N = 94788024375365760853147670634494760403756975343917897489131981615355733465218461171045... e = 65537 hash_p = 15296403113196288063295238350364867242230645195171379905624... alpha = 1438923097156689521297368618465847410950034118726488957525259... beta = 1359000061564595656493009060536669352970860547185611396242556... input message (hex): input signature (int): Signature verification failed.
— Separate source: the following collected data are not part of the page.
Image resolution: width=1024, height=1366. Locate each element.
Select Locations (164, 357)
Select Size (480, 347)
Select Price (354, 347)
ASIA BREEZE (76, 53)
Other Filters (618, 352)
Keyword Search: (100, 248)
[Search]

TSGCTF{+he|23_was_4_f4rm3|2_had_a_|)o6_a|^_||)_8i|^_|6o_wa5_his_nam3}

That final line above is the real flag returned by the remote service.

>All solver code

I included both scripts in the repository so you can reproduce the exploit easily.

exploit_remote.py

python

#!/usr/bin/env python3

import socket, sys

  

host = sys.argv[1] if len(sys.argv) > 1 else '35.194.98.181'

port = int(sys.argv[2]) if len(sys.argv) > 2 else 10961

  

payload = bytes.fromhex('47657420466c61672e') + b'\n'  # "Get Flag."

sig = b'0\n'  # any integer

  

with socket.create_connection((host, port), timeout=10) as s:

    s.sendall(payload + sig)

    data = b''

    while True:

        try:

            chunk = s.recv(4096)

            if not chunk:

                break

            data += chunk

        except socket.timeout:

            break

  

print(data.decode(errors='replace'))

Usage:

$ python3 exploit_remote.py

Or provide host/port: python3 exploit_remote.py 35.194.98.181 10961.

exploit_local.py

python

#!/usr/bin/env python3

import subprocess, time

  

# Start server.py locally (it prints N,e,hash_p,alpha,beta first)

p = subprocess.Popen(['python3', 'server.py'], stdin=subprocess.PIPE, stdout=subprocess.PIPE, stderr=subprocess.STDOUT)

  

time.sleep(0.1)

# Send hex for "Get Flag." and an arbitrary integer for the signature

payload = '47657420466c61672e\n0\n'

out, _ = p.communicate(input=payload.encode(), timeout=5)

print(out.decode(errors='replace'))

Usage:

$ python3 exploit_local.py

>Fixes and lessons learned

  • The correct behavior after verify(...) fails is to stop the request (e.g., return or exit) and not proceed to reveal sensitive information.

  • Avoid printing flags or secret values under an if that is reachable regardless of verification outcome.

Suggested patch (simple):

python

if not verify(...):

    print("Signature verification failed.")

    return  # <-- important, stop here

>References

>Conclusion

This challenge was a classic logic/flow vulnerability: the cryptography looked complicated at first (custom hash, RSA-style verification) but the actual flaw was trivial once you read the code carefully. Sending Get Flag. and any integer as signature is enough to retrieve the flag.